Because calculating the shunt fraction, QsCQ_t = CcO₂/CCO₂ − CVO₂, requires arterial and mixed venous blood gases for calculation of C_CaO2 (arterial) and C_VO2 (venous) oxygen contents, and because capillary oxygen cannot be directly measured, other indices have been used to estimate the extent of pulmonary gas exchange abnormality. These indices include the alveolar-to-arterial (A-a) PO₂ gradient and the arterial-to-alveolar PO₂ ratio.

Alveolar-Arterial Partial Pressure of Oxygen Gradient

The difference between the alveolar PO₂ and the arterial PO₂ (i.e., the A-a gradient) often is used to estimate the extent of pulmonary pathophysiology and to rule out hypoxemia due to low alveolar PO₂ as the cause of arterial hypoxemia.^4,5 A patient with a reduced alveolar PO₂ (e.g., secondary to breathing room air at high altitude) would have a normal A-a gradient, whereas a patient with ventilation/perfusion mismatching would have a widened A-a gradient. A patient with a PaO₂ of 48 mm Hg and a PaCO₂ of 80 mm Hg would have an alveolar PO₂ on room air of 50 mm Hg; the normal A-a gradient of 2 mm Hg is consistent with reduced alveolar PO₂, and causes of hypercarbia need to be ruled out and reversed.

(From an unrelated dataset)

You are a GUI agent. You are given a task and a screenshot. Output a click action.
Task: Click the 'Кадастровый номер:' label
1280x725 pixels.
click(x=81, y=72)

The A-a gradient increases with age or increasing FIO₂, making it an unreliable predictor of the degree of pulmonary dysfunction.^5,6 The PaO₂ : FIO₂ ratio also correlates with shunt fraction but is influenced by increasing FIO₂.⁴ The arterial-to-alveolar ratio is not influenced by FIO₂.⁶

These gradients and ratios are not a substitute for thorough bedside assessment. If a patient has low arterial oxygen saturation by pulse oximetry and is tolerating the reduced saturation without tachycardia or chest pain, adding supplemental oxygen and observing for an appropriate response is reasonable. If there is no increase in saturation, the patient has at least a 40% to 50% shunt and requires intubation or noninvasive ventilation to improve ventilation. Under these conditions, further increases in inspired oxygen concentration will not increase arterial saturation. If the saturation responds to increasing the FIO₂, then the patient has a shunt fraction less than 0.4 or ventilation/perfusion mismatching, and there is time to obtain a chest radiograph and arterial blood gas measurements. If the patient has low saturation and is unstable, immediate bag-and-mask ventilation and securing the airway take precedence over establishing a diagnosis.

Reduced Mixed Venous Oxygen

A final contribution to hypoxemia may be a reduced mixed venous oxygen content (CmvO₂) or saturation. In patients with normal lung function, reducing CmvO₂ has little influence on arterial oxygenation; however, in patients with a significant shunt fraction, reducing CmvO₂ contributes to arterial hypoxemia.⁷ In patients with a widened A-a gradient and abnormally low CmvO₂, oxygenation can be improved by increasing venous saturation either by increasing oxygen delivery (increased hemoglobin concentration or cardiac output or both) or reducing oxygen consumption (e.g., induction of hypothermia or using neuromuscular blocking agents).